Copy all of the material below word for word, keeping every line unchanged.

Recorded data

* Start *

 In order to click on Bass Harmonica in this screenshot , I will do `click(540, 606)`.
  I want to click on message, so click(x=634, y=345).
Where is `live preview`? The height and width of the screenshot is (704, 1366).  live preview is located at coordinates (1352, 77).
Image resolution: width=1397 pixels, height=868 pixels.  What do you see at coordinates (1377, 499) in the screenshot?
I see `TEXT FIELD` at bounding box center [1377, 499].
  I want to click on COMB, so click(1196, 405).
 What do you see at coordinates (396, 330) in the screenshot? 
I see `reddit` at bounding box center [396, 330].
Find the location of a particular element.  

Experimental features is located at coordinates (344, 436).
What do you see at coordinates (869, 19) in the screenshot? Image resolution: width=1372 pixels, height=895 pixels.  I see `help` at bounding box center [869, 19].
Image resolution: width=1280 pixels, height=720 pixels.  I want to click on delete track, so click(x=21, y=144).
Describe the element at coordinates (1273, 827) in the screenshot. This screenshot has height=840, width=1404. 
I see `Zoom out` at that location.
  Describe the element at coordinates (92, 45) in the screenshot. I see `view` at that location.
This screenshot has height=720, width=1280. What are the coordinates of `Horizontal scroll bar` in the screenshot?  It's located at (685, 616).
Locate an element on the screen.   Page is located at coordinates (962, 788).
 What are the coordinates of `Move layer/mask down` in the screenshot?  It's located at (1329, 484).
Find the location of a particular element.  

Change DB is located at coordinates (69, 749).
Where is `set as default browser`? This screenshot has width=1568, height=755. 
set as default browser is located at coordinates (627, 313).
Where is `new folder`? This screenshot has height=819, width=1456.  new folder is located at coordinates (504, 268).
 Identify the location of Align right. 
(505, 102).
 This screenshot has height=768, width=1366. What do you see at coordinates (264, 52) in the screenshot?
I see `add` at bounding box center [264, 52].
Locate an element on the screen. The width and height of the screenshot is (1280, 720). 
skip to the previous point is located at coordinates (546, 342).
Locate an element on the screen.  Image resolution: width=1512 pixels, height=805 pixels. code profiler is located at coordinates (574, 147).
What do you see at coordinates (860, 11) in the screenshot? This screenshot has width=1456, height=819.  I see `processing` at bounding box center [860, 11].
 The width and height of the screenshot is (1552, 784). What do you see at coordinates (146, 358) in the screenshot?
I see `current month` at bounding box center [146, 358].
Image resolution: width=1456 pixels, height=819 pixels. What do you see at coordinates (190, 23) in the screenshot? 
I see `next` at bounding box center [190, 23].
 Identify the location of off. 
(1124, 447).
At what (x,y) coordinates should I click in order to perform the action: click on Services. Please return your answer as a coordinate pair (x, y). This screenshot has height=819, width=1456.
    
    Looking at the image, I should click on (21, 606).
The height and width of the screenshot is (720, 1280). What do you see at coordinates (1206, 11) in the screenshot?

* End *

Solved exercise:
 In order to click on Bass Harmonica in this screenshot , I will do `click(540, 606)`.
  I want to click on message, so click(x=634, y=345).
Where is `live preview`? The height and width of the screenshot is (704, 1366).  live preview is located at coordinates (1352, 77).
Image resolution: width=1397 pixels, height=868 pixels.  What do you see at coordinates (1377, 499) in the screenshot?
I see `TEXT FIELD` at bounding box center [1377, 499].
  I want to click on COMB, so click(1196, 405).
 What do you see at coordinates (396, 330) in the screenshot? 
I see `reddit` at bounding box center [396, 330].
Find the location of a particular element.  

Experimental features is located at coordinates (344, 436).
What do you see at coordinates (869, 19) in the screenshot? Image resolution: width=1372 pixels, height=895 pixels.  I see `help` at bounding box center [869, 19].
Image resolution: width=1280 pixels, height=720 pixels.  I want to click on delete track, so click(x=21, y=144).
Describe the element at coordinates (1273, 827) in the screenshot. This screenshot has height=840, width=1404. 
I see `Zoom out` at that location.
  Describe the element at coordinates (92, 45) in the screenshot. I see `view` at that location.
This screenshot has height=720, width=1280. What are the coordinates of `Horizontal scroll bar` in the screenshot?  It's located at (685, 616).
Locate an element on the screen.   Page is located at coordinates (962, 788).
 What are the coordinates of `Move layer/mask down` in the screenshot?  It's located at (1329, 484).
Find the location of a particular element.  

Change DB is located at coordinates (69, 749).
Where is `set as default browser`? This screenshot has width=1568, height=755. 
set as default browser is located at coordinates (627, 313).
Where is `new folder`? This screenshot has height=819, width=1456.  new folder is located at coordinates (504, 268).
 Identify the location of Align right. 
(505, 102).
 This screenshot has height=768, width=1366. What do you see at coordinates (264, 52) in the screenshot?
I see `add` at bounding box center [264, 52].
Locate an element on the screen. The width and height of the screenshot is (1280, 720). 
skip to the previous point is located at coordinates (546, 342).
Locate an element on the screen.  Image resolution: width=1512 pixels, height=805 pixels. code profiler is located at coordinates (574, 147).
What do you see at coordinates (860, 11) in the screenshot? This screenshot has width=1456, height=819.  I see `processing` at bounding box center [860, 11].
 The width and height of the screenshot is (1552, 784). What do you see at coordinates (146, 358) in the screenshot?
I see `current month` at bounding box center [146, 358].
Image resolution: width=1456 pixels, height=819 pixels. What do you see at coordinates (190, 23) in the screenshot? 
I see `next` at bounding box center [190, 23].
 Identify the location of off. 
(1124, 447).
At what (x,y) coordinates should I click in order to perform the action: click on Services. Please return your answer as a coordinate pair (x, y). This screenshot has height=819, width=1456.
    
    Looking at the image, I should click on (21, 606).
The height and width of the screenshot is (720, 1280). What do you see at coordinates (1206, 11) in the screenshot?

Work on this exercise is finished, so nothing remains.